**THE TASK:** Please copy out each entry, word for word.

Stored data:
/---

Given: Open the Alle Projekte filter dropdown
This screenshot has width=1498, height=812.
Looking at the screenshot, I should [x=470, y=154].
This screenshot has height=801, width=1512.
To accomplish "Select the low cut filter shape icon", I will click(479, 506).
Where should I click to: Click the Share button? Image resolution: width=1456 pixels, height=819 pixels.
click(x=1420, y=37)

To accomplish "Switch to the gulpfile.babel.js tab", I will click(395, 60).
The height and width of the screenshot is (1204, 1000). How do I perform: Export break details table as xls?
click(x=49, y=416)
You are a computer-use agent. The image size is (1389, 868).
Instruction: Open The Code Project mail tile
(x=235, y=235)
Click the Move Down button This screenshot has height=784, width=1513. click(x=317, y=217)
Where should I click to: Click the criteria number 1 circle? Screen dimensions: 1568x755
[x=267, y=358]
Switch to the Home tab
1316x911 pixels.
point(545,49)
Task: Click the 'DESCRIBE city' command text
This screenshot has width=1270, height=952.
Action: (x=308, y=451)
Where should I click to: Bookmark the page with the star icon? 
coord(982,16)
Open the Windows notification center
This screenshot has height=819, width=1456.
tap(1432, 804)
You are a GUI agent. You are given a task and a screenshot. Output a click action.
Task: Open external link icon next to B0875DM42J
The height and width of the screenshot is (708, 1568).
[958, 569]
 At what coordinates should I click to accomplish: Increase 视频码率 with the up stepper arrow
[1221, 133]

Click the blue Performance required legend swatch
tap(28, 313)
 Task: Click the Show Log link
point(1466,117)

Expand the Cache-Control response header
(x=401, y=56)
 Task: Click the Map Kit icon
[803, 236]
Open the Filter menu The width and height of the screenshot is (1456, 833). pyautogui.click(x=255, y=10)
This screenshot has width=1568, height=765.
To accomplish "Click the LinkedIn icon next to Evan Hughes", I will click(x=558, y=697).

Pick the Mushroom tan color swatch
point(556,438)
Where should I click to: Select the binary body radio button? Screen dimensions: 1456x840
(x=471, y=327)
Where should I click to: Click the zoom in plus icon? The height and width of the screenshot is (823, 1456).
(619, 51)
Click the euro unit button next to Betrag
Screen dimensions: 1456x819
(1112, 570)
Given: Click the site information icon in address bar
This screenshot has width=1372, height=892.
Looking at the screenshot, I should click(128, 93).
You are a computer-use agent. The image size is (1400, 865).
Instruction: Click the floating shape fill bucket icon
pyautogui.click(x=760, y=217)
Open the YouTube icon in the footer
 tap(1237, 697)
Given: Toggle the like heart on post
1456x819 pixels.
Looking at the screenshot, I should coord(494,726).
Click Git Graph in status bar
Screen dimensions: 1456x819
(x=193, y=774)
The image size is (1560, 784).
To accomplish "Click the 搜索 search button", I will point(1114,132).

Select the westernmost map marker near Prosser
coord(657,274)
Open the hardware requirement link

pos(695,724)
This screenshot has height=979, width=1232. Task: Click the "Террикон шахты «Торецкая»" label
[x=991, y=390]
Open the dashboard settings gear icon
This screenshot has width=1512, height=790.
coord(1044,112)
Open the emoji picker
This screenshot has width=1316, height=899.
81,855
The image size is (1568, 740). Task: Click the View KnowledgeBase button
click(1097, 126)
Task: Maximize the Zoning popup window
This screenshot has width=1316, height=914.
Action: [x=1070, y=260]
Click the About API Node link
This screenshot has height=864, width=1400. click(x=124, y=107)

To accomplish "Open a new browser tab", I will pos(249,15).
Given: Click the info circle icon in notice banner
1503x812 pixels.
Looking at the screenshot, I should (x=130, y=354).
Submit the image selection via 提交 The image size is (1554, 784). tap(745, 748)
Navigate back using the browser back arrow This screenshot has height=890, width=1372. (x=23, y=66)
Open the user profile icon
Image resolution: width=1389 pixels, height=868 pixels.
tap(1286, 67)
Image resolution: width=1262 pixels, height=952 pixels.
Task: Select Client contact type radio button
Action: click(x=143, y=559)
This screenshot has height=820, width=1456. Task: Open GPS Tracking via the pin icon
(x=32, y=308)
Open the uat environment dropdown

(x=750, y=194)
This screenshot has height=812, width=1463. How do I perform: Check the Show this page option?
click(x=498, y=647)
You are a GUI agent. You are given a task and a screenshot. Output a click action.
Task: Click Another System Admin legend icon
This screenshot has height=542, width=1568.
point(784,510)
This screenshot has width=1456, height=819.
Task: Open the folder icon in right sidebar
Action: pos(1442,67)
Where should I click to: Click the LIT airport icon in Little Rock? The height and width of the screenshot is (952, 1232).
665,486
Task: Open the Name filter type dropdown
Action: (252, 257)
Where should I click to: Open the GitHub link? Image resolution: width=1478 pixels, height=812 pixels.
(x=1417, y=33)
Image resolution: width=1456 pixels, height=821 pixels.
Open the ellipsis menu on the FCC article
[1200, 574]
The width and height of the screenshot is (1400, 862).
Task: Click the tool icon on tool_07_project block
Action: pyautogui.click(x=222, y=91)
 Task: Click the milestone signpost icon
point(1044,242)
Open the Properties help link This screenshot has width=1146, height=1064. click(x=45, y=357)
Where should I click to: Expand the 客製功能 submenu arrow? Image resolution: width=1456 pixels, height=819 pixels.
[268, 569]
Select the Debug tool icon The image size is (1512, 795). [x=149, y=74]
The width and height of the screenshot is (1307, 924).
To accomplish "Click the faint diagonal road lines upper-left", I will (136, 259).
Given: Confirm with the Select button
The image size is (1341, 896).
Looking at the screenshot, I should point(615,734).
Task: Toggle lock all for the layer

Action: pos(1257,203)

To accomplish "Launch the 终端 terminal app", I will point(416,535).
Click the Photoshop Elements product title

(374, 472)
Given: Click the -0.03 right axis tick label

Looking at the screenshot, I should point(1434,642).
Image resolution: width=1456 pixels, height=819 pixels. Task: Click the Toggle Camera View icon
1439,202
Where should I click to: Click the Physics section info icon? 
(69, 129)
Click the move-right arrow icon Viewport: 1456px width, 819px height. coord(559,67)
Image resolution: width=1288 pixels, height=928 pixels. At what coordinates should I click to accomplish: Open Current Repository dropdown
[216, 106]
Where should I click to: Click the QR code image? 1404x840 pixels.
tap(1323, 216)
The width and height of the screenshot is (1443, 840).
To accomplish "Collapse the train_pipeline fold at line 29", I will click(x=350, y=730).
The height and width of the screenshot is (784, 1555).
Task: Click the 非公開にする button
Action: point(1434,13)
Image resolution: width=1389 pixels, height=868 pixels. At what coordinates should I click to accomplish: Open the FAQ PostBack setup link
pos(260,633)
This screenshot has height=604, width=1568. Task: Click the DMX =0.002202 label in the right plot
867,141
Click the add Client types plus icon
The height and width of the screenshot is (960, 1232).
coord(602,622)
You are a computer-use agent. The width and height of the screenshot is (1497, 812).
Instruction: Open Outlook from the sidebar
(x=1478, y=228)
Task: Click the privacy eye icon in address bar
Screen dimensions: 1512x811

\---

**TASK ANSWER:**
Given: Open the Alle Projekte filter dropdown
This screenshot has width=1498, height=812.
Looking at the screenshot, I should [x=470, y=154].
This screenshot has height=801, width=1512.
To accomplish "Select the low cut filter shape icon", I will click(479, 506).
Where should I click to: Click the Share button? Image resolution: width=1456 pixels, height=819 pixels.
click(x=1420, y=37)

To accomplish "Switch to the gulpfile.babel.js tab", I will click(395, 60).
The height and width of the screenshot is (1204, 1000). How do I perform: Export break details table as xls?
click(x=49, y=416)
You are a computer-use agent. The image size is (1389, 868).
Instruction: Open The Code Project mail tile
(x=235, y=235)
Click the Move Down button This screenshot has height=784, width=1513. click(x=317, y=217)
Where should I click to: Click the criteria number 1 circle? Screen dimensions: 1568x755
[x=267, y=358]
Switch to the Home tab
1316x911 pixels.
point(545,49)
Task: Click the 'DESCRIBE city' command text
This screenshot has width=1270, height=952.
Action: (x=308, y=451)
Where should I click to: Bookmark the page with the star icon? 
coord(982,16)
Open the Windows notification center
This screenshot has height=819, width=1456.
tap(1432, 804)
You are a GUI agent. You are given a task and a screenshot. Output a click action.
Task: Open external link icon next to B0875DM42J
The height and width of the screenshot is (708, 1568).
[958, 569]
 At what coordinates should I click to accomplish: Increase 视频码率 with the up stepper arrow
[1221, 133]

Click the blue Performance required legend swatch
tap(28, 313)
 Task: Click the Show Log link
point(1466,117)

Expand the Cache-Control response header
(x=401, y=56)
 Task: Click the Map Kit icon
[803, 236]
Open the Filter menu The width and height of the screenshot is (1456, 833). pyautogui.click(x=255, y=10)
This screenshot has width=1568, height=765.
To accomplish "Click the LinkedIn icon next to Evan Hughes", I will click(x=558, y=697).

Pick the Mushroom tan color swatch
point(556,438)
Where should I click to: Select the binary body radio button? Screen dimensions: 1456x840
(x=471, y=327)
Where should I click to: Click the zoom in plus icon? The height and width of the screenshot is (823, 1456).
(619, 51)
Click the euro unit button next to Betrag
Screen dimensions: 1456x819
(1112, 570)
Given: Click the site information icon in address bar
This screenshot has width=1372, height=892.
Looking at the screenshot, I should click(128, 93).
You are a computer-use agent. The image size is (1400, 865).
Instruction: Click the floating shape fill bucket icon
pyautogui.click(x=760, y=217)
Open the YouTube icon in the footer
 tap(1237, 697)
Given: Toggle the like heart on post
1456x819 pixels.
Looking at the screenshot, I should coord(494,726).
Click Git Graph in status bar
Screen dimensions: 1456x819
(x=193, y=774)
The image size is (1560, 784).
To accomplish "Click the 搜索 search button", I will point(1114,132).

Select the westernmost map marker near Prosser
coord(657,274)
Open the hardware requirement link

pos(695,724)
This screenshot has height=979, width=1232. Task: Click the "Террикон шахты «Торецкая»" label
[x=991, y=390]
Open the dashboard settings gear icon
This screenshot has width=1512, height=790.
coord(1044,112)
Open the emoji picker
This screenshot has width=1316, height=899.
81,855
The image size is (1568, 740). Task: Click the View KnowledgeBase button
click(1097, 126)
Task: Maximize the Zoning popup window
This screenshot has width=1316, height=914.
Action: [x=1070, y=260]
Click the About API Node link
This screenshot has height=864, width=1400. click(x=124, y=107)

To accomplish "Open a new browser tab", I will pos(249,15).
Given: Click the info circle icon in notice banner
1503x812 pixels.
Looking at the screenshot, I should (x=130, y=354).
Submit the image selection via 提交 The image size is (1554, 784). tap(745, 748)
Navigate back using the browser back arrow This screenshot has height=890, width=1372. (x=23, y=66)
Open the user profile icon
Image resolution: width=1389 pixels, height=868 pixels.
tap(1286, 67)
Image resolution: width=1262 pixels, height=952 pixels.
Task: Select Client contact type radio button
Action: click(x=143, y=559)
This screenshot has height=820, width=1456. Task: Open GPS Tracking via the pin icon
(x=32, y=308)
Open the uat environment dropdown

(x=750, y=194)
This screenshot has height=812, width=1463. How do I perform: Check the Show this page option?
click(x=498, y=647)
You are a GUI agent. You are given a task and a screenshot. Output a click action.
Task: Click Another System Admin legend icon
This screenshot has height=542, width=1568.
point(784,510)
This screenshot has width=1456, height=819.
Task: Open the folder icon in right sidebar
Action: pos(1442,67)
Where should I click to: Click the LIT airport icon in Little Rock? The height and width of the screenshot is (952, 1232).
665,486
Task: Open the Name filter type dropdown
Action: (252, 257)
Where should I click to: Open the GitHub link? Image resolution: width=1478 pixels, height=812 pixels.
(x=1417, y=33)
Image resolution: width=1456 pixels, height=821 pixels.
Open the ellipsis menu on the FCC article
[1200, 574]
The width and height of the screenshot is (1400, 862).
Task: Click the tool icon on tool_07_project block
Action: pyautogui.click(x=222, y=91)
 Task: Click the milestone signpost icon
point(1044,242)
Open the Properties help link This screenshot has width=1146, height=1064. click(x=45, y=357)
Where should I click to: Expand the 客製功能 submenu arrow? Image resolution: width=1456 pixels, height=819 pixels.
[268, 569]
Select the Debug tool icon The image size is (1512, 795). [x=149, y=74]
The width and height of the screenshot is (1307, 924).
To accomplish "Click the faint diagonal road lines upper-left", I will (136, 259).
Given: Confirm with the Select button
The image size is (1341, 896).
Looking at the screenshot, I should point(615,734).
Task: Toggle lock all for the layer

Action: pos(1257,203)

To accomplish "Launch the 终端 terminal app", I will point(416,535).
Click the Photoshop Elements product title

(374, 472)
Given: Click the -0.03 right axis tick label

Looking at the screenshot, I should point(1434,642).
Image resolution: width=1456 pixels, height=819 pixels. Task: Click the Toggle Camera View icon
1439,202
Where should I click to: Click the Physics section info icon? 
(69, 129)
Click the move-right arrow icon Viewport: 1456px width, 819px height. coord(559,67)
Image resolution: width=1288 pixels, height=928 pixels. At what coordinates should I click to accomplish: Open Current Repository dropdown
[216, 106]
Where should I click to: Click the QR code image? 1404x840 pixels.
tap(1323, 216)
The width and height of the screenshot is (1443, 840).
To accomplish "Collapse the train_pipeline fold at line 29", I will click(x=350, y=730).
The height and width of the screenshot is (784, 1555).
Task: Click the 非公開にする button
Action: point(1434,13)
Image resolution: width=1389 pixels, height=868 pixels. At what coordinates should I click to accomplish: Open the FAQ PostBack setup link
pos(260,633)
This screenshot has height=604, width=1568. Task: Click the DMX =0.002202 label in the right plot
867,141
Click the add Client types plus icon
The height and width of the screenshot is (960, 1232).
coord(602,622)
You are a computer-use agent. The width and height of the screenshot is (1497, 812).
Instruction: Open Outlook from the sidebar
(x=1478, y=228)
Task: Click the privacy eye icon in address bar
Screen dimensions: 1512x811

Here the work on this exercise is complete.